New York. I democratici si chiedono che intenzioni abbia il dottor Howard Dean, l’ex governatore del Vermont che nel giro di una settimana, e di due sconfitte in Iowa e New Hampshire, ha perso la qualifica di candidato più probabile per sfidare George Bush il prossimo 2 novembre. Tutti i sondaggi dicono che sia spacciato, che abbia perso il momentum, lo slancio, l’inerzia vincente dei mesi scorsi. Sono finiti anche i soldi, ha speso 32 milioni di dollari, e ha sostituito il capo della sua campagna elettorale. Dean non si ritira, anzi è certo di vincere la nomination alla convention di Boston di fine luglio. Nelle trasmissioni televisive del weekend ha spiegato che vincere nei sette Stati in cui si vota domani non è affatto decisivo. Intanto perché già sabato c’è un’altra doppia chance (in Michigan e nello Stato di Washington) e poi il giorno dopo nel Maine, dove il dottore ha concentrato gli spot elettorali. Ma in realtà perché la sfida di Dean è sui delegati, su chi alla convention di Boston sceglierà materialmente il candidato anti Bush. Nonostante le due sconfitte, infatti, Dean è in testa nel numero di delegati. I motivi sono due. Nelle primarie non vale il principio maggioritario del "vincitore-prende-tutto". Al contrario, il numero dei delegati viene distribuito proporzionalmente tra i candidati che ottengono le migliori percentuali di voto. Al momento Kerry ha 33 delegati, Edwards 18, Dean 16. Ne servono 2.161 per vincere, ma non sono tutti assegnati con le primarie: 640 voti sono affidati ad altrettanti superdelegati, cioè ai leader di partito e ai parlamentari. Solitamente finiscono per votare il candidato che ha vinto le primarie, ma una buona metà ha già scelto il candidato su cui puntare. Centoventi stanno con Dean, ottantasette con Kerry, quarantatré con Clark e trentasei con Edwards. Dean, così, è in vantaggio con 136 delegati, seguito da Kerry con 120.

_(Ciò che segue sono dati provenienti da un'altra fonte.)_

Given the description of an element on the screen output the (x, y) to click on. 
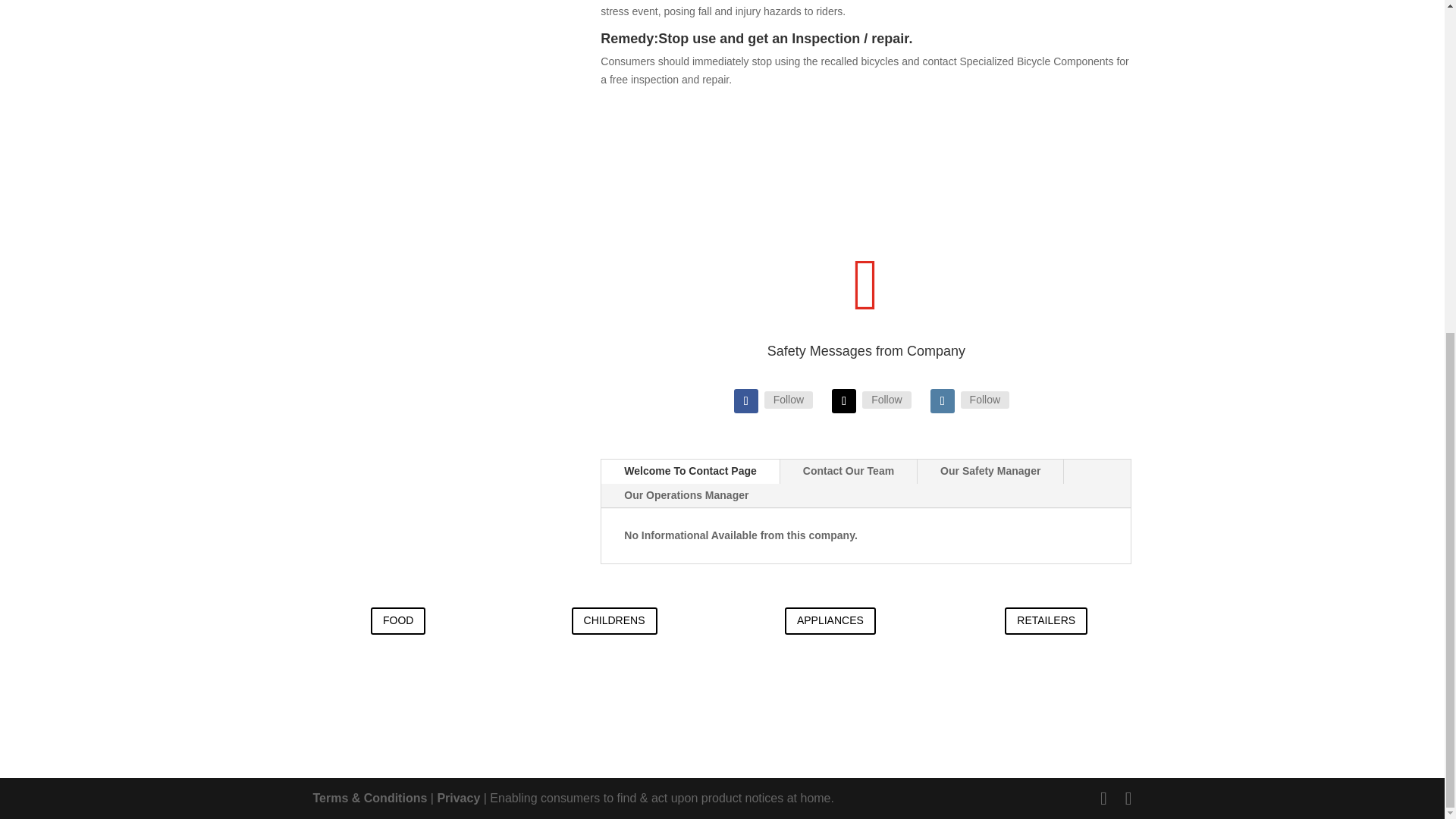
Instagram (984, 399)
Facebook (788, 399)
Follow (984, 399)
Twitter (886, 399)
Follow on Twitter (843, 401)
Our Safety Manager (989, 471)
Privacy (458, 797)
Follow (886, 399)
Contact Our Team (848, 471)
RETAILERS (1045, 620)
Given the description of an element on the screen output the (x, y) to click on. 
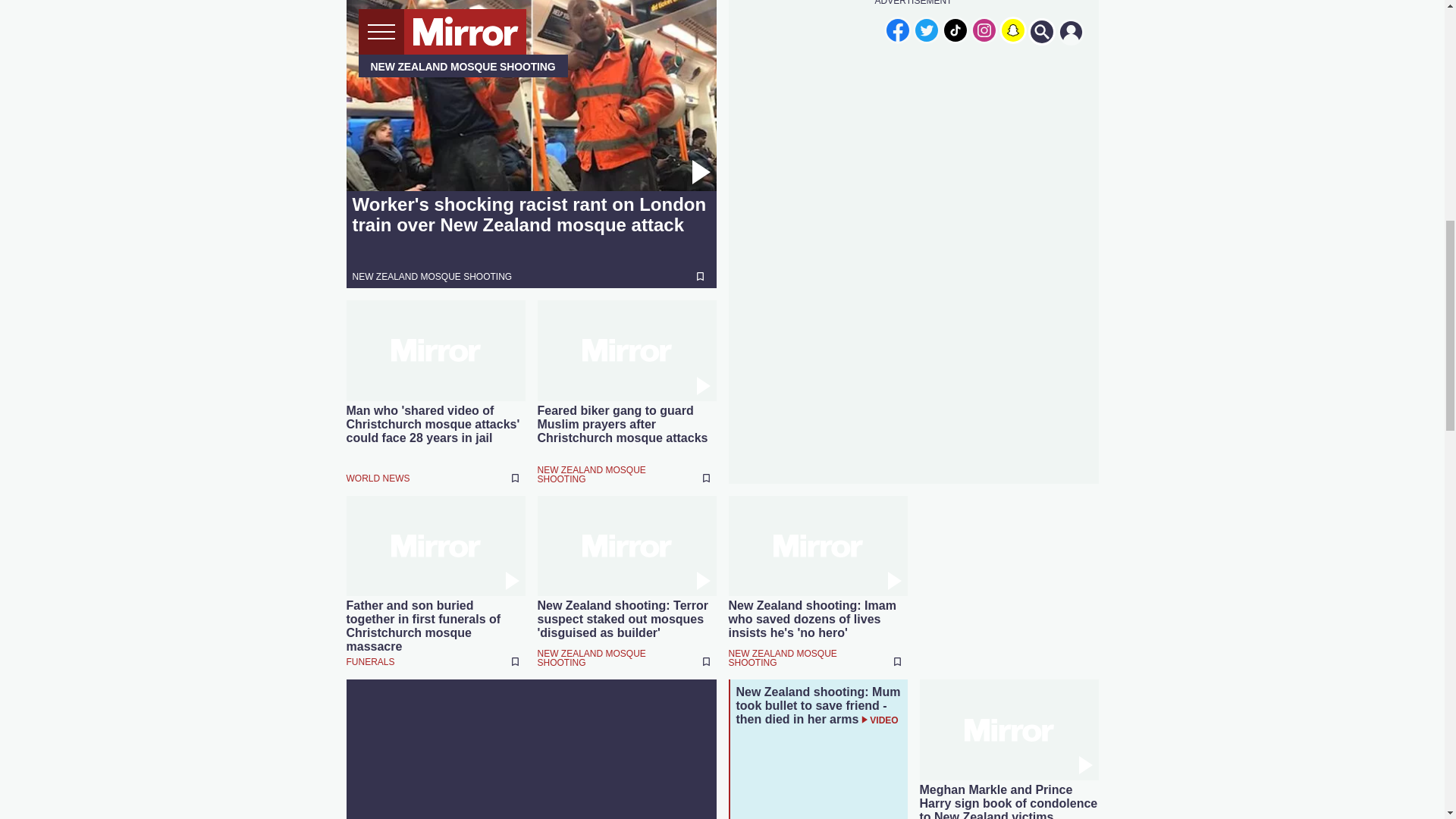
NEW ZEALAND MOSQUE SHOOTING (432, 276)
Given the description of an element on the screen output the (x, y) to click on. 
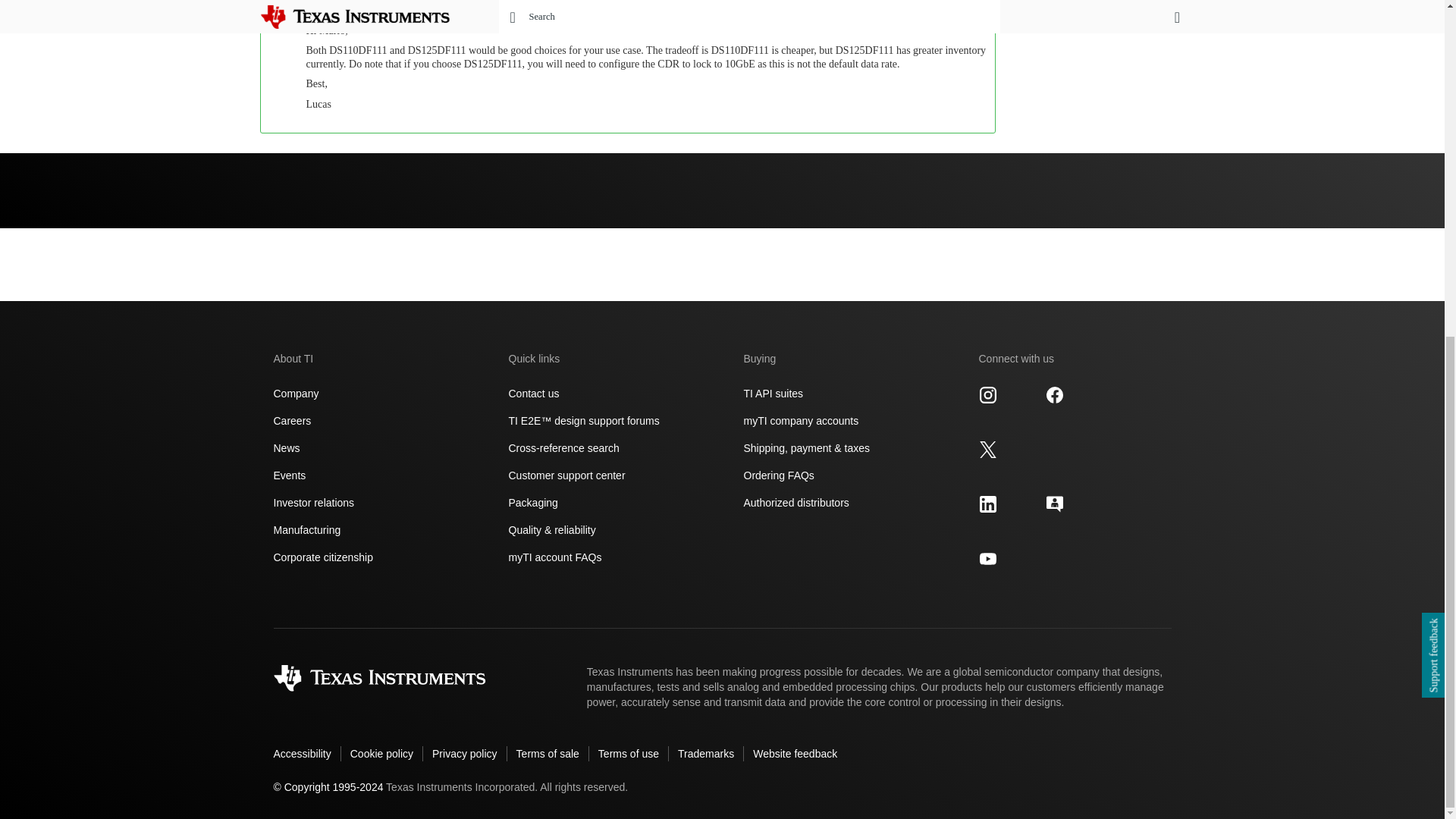
Click here for explanation of levels (881, 1)
e2e (1053, 504)
youtube (986, 558)
instagram (986, 394)
twitter (986, 449)
Texas Instruments (378, 678)
facebook (1053, 394)
linkedin (986, 504)
Given the description of an element on the screen output the (x, y) to click on. 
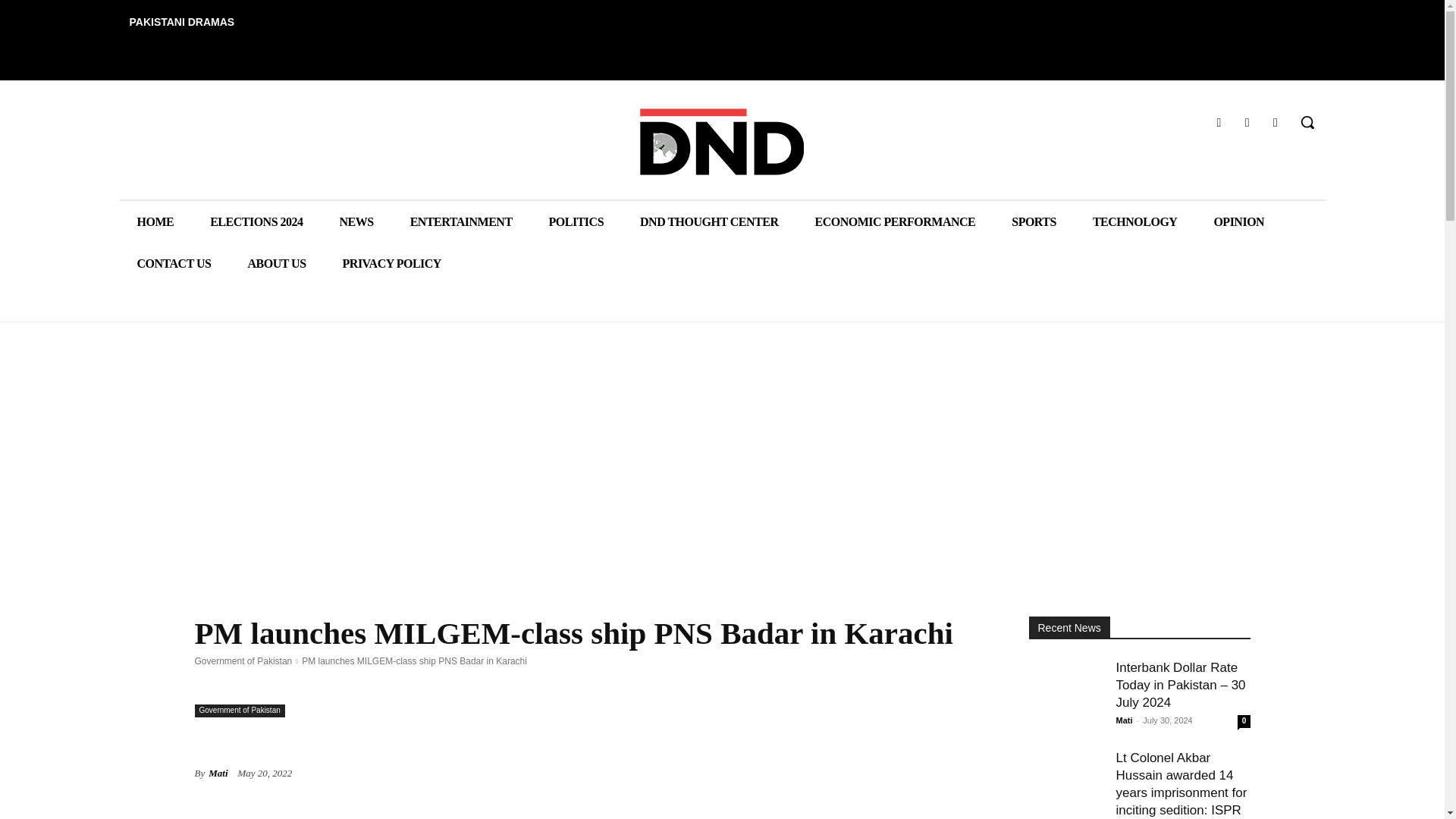
ENTERTAINMENT (461, 221)
NEWS (356, 221)
ECONOMIC PERFORMANCE (894, 221)
PAKISTANI DRAMAS (180, 22)
Instagram (1246, 122)
POLITICS (576, 221)
DND THOUGHT CENTER (708, 221)
SPORTS (1033, 221)
CONTACT US (172, 263)
Twitter (1275, 122)
ELECTIONS 2024 (256, 221)
PRIVACY POLICY (392, 263)
View all posts in Government of Pakistan (242, 661)
HOME (154, 221)
Facebook (1218, 122)
Given the description of an element on the screen output the (x, y) to click on. 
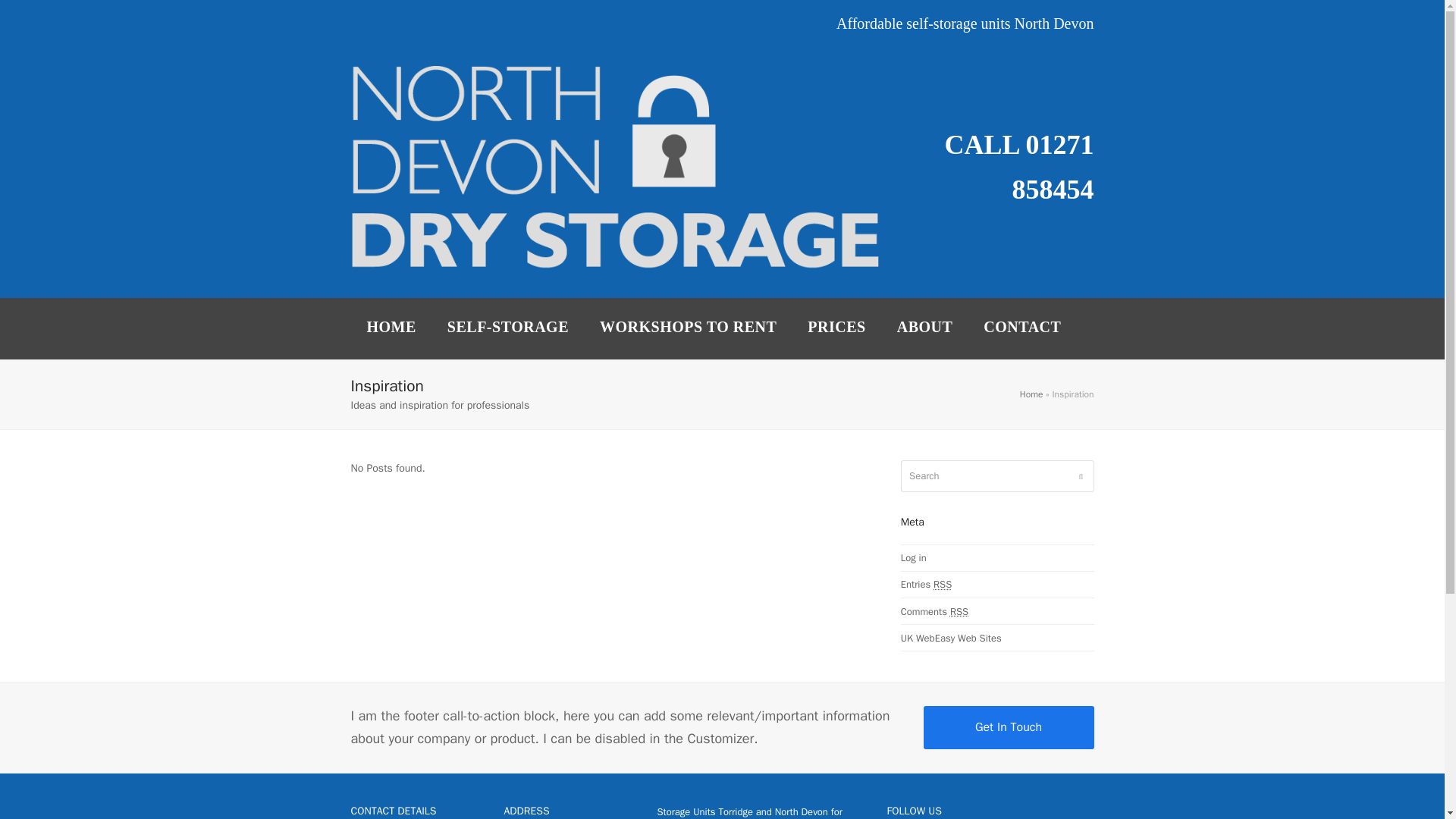
PRICES (836, 328)
Really Simple Syndication (959, 611)
WORKSHOPS TO RENT (688, 328)
Entries RSS (926, 584)
UK WebEasy Web Sites (951, 637)
Powered by UK WebEasy Web Sites (951, 637)
Home (1031, 394)
Comments RSS (934, 611)
SELF-STORAGE (507, 328)
HOME (391, 328)
The latest comments to all posts in RSS (934, 611)
CONTACT (1021, 328)
Get In Touch (1008, 726)
Syndicate this site using RSS 2.0 (926, 584)
ABOUT (925, 328)
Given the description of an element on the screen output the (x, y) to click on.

La strategia dell’ex governatore di contare su ogni singolo delegato, tra i democratici ha fatto circolare l’ipotesi, e il terrore, che Dean voglia sfidare il suo partito. E, magari, qualora la nomination andasse a un altro, presentarsi contro Bush da indipendente. I deaniacs, i fan di Dean reclutati su Internet e nei campus universitari, sono un movimento anti sistema, fuori dall’establishment, non disponibile a compromettersi con le lobby washingtoniane. C’è il rischio, dunque, che non vadano a votare se il candidato sarà un patrizio liberal del Massachusetts come John Kerry. Successe già nel 1968, quando i pacifisti si disinteressarono alla politica appena il loro candidato, Eugene McCarthy, perse la nomination democratica di Chicago a favore di Hubert Humphrey, il quale poi fu sconfitto dal repubblicano Richard Nixon.
Il New York Times è sceso in campo e li ha invitati a non mollare la presa. Il presidente del comitato nazionale dei Democratici, Terry McAuliffe, è certo che Dean non farà colpi di testa: "Dean è un Democratico al cento per cento. Siamo uniti dalla volontà di sconfiggere Bush". Dean ha confermato che non andrà alla Convention per rompere le scatole, anche perché tenta, disperatamente, di romperle ora che ha ancora qualche possibilità. Così da quando, domenica, si è scoperto che Kerry è il senatore che negli ultimi 15 anni ha ricevuto più finanziamenti dai lobbysti, il girotondino Dean non perde occasione di accusare Kerry di essere un "repubblicano". Come Bush, insomma. "Corrotto? No, Kerry non è corrotto ­ ha detto Dean in tv ­ ma ha ingannato gli elettori dell’Iowa e del New Hampshire. E’ colpevole di dire una cosa e di farne un’altra".